La mafia européiste va relancer ce lavage de cerveau et utiliser les craintes des autres pays que 'l’Allemagne. Dés hier, Merkel nous a dit "il faut plus d’Europe pour résoudre la crise du au virus, et il faut qu'ellle fonctionne bien". Ce a quoi ont répondu les autres pays en moins bonne posture économique et sanitaire : "d'accord alors mutualisons les dettes, et créons des corona Bonds !"

L'allemagne n'a pas attendu plus de 2h pour répondre : "NEEEEEEEIiiiiiiiiiiiiiiiiiiiiiiiNNNNNNNNNNNNNNNNNNNN " !

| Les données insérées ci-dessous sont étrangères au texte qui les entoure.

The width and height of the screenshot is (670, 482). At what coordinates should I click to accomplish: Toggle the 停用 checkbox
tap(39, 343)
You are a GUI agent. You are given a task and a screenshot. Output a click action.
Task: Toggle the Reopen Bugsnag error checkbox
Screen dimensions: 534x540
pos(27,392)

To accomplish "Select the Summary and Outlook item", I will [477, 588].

Le moment de basculement de l’Europe : soit elle se fédéralise et devient totalement germanique, soit elle crève et chacun rentre chez soi en laissant ces mafieux reprendre une activitée normale au lieu de piller les finances des pays du continent européen. Surveillez bien les déclarations de Von DerLeyen.

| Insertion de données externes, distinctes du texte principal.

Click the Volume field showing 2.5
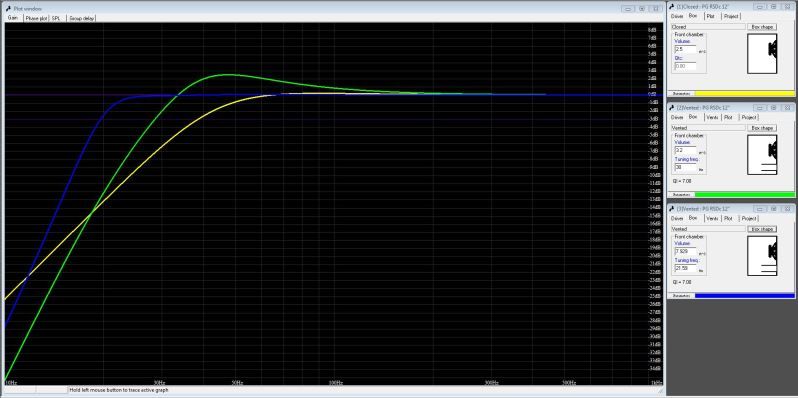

Êtes vous prêt a devenir allemand ?

Moi, non. faisons un FREXIT comme les anglais. Reprenons notre destin en main pluto que de laisser dans les mains de cette mafia technocratique continentale.

Jean FLUCHERE

Et que dire du fait que tous ces revendeurs d'électricité sévissent à 99 % sur le marché domestique qui, lui, est en augmentation de consommation en raison du confinement. Font-ils des factures différées à leur clients ?

Franck

Ces fournisseurs alternatifs sont tout de même sacrément culottés sachant qu'ils continuent de fournir la majorité de leurs client finals à prix fixes, ils n'ont donc rien perdu, si ce n'est l'opportunité de faire plus de marge si ils avaient acheté sur le marché libre au lieu de l'arenh ...

AtomicBoy44

C'est exactement ça.

Des traders qu'on vous dit !

Pile je gagne, face tu perds :
Ils veulent gagner par l'ARENH quand les prix des MWHe montent, et ne pas perdre quand ces mêmes prix baissent alors qu'ils SE SONT ENGAGÉS sur des énormes volumes d'ARENH a prix fixe, et en faisant du greenwashing massifs et abusif. Greenwashing que EDF est obligé de faire en inter et en externe pour faire concurrence au cérébrolessivage.

AtomicBoy44

J'ajoute que même les traders finaciers se sont vus limiter dans ce "pile je gagne face tu perds.

Le short selling a été intrdit pour un mois reconductible.

Je ne vois donc pas pourquoi ces charlatans profiteurs ne devraient pas prednre leur part de pertes ! Ce serait du vol et de l'abus de bien public caractérisé.

Lucas

"il est important pour EDF d’avoir un prix plancher qui couvre tous les coûts présents et futurs du nucléaire"
Et pourquoi pas les couts passés? Il me semble nécessaire que dans ce corridor soit pris en compte les couts qu'edf a du mettre sur la table au départ pour ses installations. Non?

Eugene NGUEMA NZUE

Le débat semble être intéressant et un peu trop passionné. Il est par contre nécessaire de rappeler qu'il existe un document engageant les parties et que le droit sera dit….. partant du principe que la notion de force majeure est une notion éminemment "juridique" d'origine jurisprudentielle et que l'article, fort intéressant, semble plus "léger" sur cet aspect strictement juridique. Merci.